Christie’s speech brings down the house. The applause he receives is deafening — many decibels louder than the cheers that broke out a few hours earlier when Donald Trump was officially declared the party’s nominee. Christie has to stop talking at several points when the frothing crowd drowns him out with chants of “Guilty!” and “Lock her up!”
Those chants have become the unofficial slogan of the week’s proceedings, punctuating Wednesday evening’s speeches as well. “‘Lock her up!’ I love that!” Florida Attorney General Pam Bondi says from podium. Scott Walker draws on the same sentiment when he says of Clinton, “If she were any more inside, she’d be in prison.”
On Tuesday, Al Baldasaro, a New Hampshire state representative who is in Cleveland as a Trump delegate and adviser to the campaign on veterans issues, took the trash talk to its logical conclusion, calling for Clinton’s execution. “This whole thing disgusts me,” Baldasaro said of Benghazi. “Hillary Clinton should be put in the firing line and shot for treason.”
That was too far even for the Trump campaign, which distanced itself from the remarks.
But looking around the convention hall after Christie‘s speech Tuesday, one wonders if there are any reasonable Republicans left in the party, any individuals at all still grounded in reality — the reality where where Clinton has been deemed “extremely careless“ but not criminally negligent for her email server, and where 10 congressional committees and four years of investigations into Benghazi have failed to find any evidence of wrongdoing.

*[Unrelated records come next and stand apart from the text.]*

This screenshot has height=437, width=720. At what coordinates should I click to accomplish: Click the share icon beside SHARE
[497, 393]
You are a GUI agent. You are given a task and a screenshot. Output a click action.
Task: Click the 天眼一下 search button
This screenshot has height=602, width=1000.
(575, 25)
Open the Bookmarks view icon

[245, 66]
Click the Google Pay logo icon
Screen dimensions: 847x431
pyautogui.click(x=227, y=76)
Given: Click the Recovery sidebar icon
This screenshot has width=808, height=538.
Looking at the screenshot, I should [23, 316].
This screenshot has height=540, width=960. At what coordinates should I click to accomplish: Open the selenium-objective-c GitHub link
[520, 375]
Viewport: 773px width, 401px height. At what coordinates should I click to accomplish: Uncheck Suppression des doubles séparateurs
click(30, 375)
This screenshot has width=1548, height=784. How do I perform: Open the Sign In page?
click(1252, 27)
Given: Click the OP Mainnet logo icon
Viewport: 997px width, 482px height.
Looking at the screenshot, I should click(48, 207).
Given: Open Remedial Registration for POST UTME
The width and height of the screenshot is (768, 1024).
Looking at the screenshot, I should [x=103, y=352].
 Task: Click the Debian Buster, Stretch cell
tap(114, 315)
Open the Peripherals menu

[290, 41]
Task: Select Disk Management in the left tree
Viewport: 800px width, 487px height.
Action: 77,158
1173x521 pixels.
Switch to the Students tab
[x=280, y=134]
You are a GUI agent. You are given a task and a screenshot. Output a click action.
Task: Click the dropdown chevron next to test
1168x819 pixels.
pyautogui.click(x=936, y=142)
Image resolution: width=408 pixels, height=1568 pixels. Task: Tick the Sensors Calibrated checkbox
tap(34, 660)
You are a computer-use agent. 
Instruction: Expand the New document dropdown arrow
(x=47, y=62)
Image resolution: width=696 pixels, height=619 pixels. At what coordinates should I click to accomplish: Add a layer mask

Republican Sen. Jeff Flake of Arizona gives some hope on that front, gently chiding Christie on Twitter: “@HillaryClinton now belongs in prison? C’mon. We can make the case that she shouldn’t be elected without jumping the shark.”
Flake isn’t in Cleveland, though. He, like scores of other Republicans disenchanted by Trump, is watching the inmates take over the asylum from home.